NUMSA National Pre Collective Bargaining Conference

Opening Input

Numsa 1st Deputy President

28th November 2012

“South Africa has a developed capitalist economy. In our country, and wherever it exists, the capitalist mode of production has the same basic characteristics. It is an exploitative system based on the extraction of surplus value from wage labour. But the universal features of capitalism occur within concrete societies, each with its own specific balance of class forces and particular economic, political and ideological features. In different capitalist countries the bourgeoisie exerts its class rule through different kinds of domination, ranging from bourgeois democracy to fascism.

Like many earlier oppressor classes, the bourgeoisie also exerts its class rule across frontiers.

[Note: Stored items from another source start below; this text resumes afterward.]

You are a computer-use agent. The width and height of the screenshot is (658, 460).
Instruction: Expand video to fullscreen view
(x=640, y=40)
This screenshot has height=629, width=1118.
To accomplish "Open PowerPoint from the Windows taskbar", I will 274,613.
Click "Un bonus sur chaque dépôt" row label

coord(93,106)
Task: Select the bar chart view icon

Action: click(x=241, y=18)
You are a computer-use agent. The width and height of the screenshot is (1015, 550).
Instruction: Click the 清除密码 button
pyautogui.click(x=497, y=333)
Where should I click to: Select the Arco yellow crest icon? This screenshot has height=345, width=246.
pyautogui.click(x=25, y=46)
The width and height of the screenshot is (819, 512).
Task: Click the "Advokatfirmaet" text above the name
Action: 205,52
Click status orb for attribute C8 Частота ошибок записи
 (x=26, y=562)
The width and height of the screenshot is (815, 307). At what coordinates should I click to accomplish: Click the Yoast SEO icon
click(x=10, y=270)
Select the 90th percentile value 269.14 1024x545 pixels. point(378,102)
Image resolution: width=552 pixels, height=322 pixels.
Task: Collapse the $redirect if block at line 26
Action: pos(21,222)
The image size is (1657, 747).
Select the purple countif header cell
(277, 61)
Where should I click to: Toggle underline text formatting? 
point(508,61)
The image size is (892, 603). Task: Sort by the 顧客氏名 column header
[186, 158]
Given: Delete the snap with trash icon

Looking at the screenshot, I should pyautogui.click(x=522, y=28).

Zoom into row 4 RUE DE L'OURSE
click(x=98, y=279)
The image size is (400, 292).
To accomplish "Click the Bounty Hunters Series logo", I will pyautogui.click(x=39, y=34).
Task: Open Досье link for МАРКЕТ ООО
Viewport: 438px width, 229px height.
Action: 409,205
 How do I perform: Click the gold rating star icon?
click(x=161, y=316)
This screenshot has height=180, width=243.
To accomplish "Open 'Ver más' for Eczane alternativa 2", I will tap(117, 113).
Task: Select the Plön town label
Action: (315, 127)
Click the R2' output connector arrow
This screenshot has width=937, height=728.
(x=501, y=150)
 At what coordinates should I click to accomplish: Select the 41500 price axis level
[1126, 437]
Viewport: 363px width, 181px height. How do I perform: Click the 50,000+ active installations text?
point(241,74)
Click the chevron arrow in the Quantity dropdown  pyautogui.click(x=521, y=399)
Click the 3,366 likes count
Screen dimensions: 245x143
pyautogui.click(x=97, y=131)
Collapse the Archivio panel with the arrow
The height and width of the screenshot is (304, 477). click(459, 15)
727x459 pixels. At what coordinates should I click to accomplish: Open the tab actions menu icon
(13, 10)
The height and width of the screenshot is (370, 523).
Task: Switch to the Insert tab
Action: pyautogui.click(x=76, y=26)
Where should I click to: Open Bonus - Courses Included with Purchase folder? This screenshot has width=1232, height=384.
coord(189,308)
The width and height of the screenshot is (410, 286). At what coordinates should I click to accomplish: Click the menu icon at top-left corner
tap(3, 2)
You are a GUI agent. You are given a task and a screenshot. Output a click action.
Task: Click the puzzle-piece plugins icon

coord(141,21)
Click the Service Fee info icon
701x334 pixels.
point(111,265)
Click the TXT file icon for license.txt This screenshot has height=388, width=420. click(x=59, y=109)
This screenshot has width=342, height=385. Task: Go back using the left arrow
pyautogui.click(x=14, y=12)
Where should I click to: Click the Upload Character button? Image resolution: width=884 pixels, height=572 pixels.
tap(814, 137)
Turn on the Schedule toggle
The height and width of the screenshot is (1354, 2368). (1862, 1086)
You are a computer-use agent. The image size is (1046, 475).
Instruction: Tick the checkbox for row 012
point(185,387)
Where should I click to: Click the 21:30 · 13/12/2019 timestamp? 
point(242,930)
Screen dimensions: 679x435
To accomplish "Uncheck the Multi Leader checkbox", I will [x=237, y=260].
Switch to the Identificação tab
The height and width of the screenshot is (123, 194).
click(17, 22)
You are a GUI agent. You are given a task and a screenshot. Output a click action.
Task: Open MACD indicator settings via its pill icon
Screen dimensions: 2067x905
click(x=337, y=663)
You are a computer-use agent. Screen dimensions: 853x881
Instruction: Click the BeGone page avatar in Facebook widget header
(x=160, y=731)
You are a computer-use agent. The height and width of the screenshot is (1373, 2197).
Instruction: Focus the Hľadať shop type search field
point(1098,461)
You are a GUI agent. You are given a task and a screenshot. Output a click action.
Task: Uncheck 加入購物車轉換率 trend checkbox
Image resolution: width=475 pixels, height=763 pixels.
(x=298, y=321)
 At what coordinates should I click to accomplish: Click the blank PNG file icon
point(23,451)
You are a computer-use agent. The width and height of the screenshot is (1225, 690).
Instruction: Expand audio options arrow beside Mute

In the imperialist epoch, capitalism has extensively developed its own variants of colonial, semi-colonial and neo-colonial rule, underpinning the brutal super-exploitation of working people in the dominated societies.

Within South Africa, bourgeois domination and capitalist relations of production, which emerged within the context of colonialism, have been developed and maintained since 1910 through a specific variant of bourgeois rule – colonialism of a special type.

It is a variant of capitalist rule in which the essential features of colonial domination in the imperialist epoch are maintained and even intensified. But there is one specific peculiarity: in South Africa the colonial ruling class with its white support base on the one hand, and the oppressed colonial majority on the other, are located within a single country.”
(The South African Communist Party, in “The Path to Power”, 1987)


A. Overview of world class struggles

1. All delegates to this very important Numsa National Pre Collective Bargaining Conference must be very clear in their mind about the state of the world we live in today, and the class struggles going on.

2. We at NUMSA have consistently maintained that the current global capitalist crisis is historic both in terms of its size and contradiction. Never before has the global capitalist system suffered such a deep seated and structural crisis.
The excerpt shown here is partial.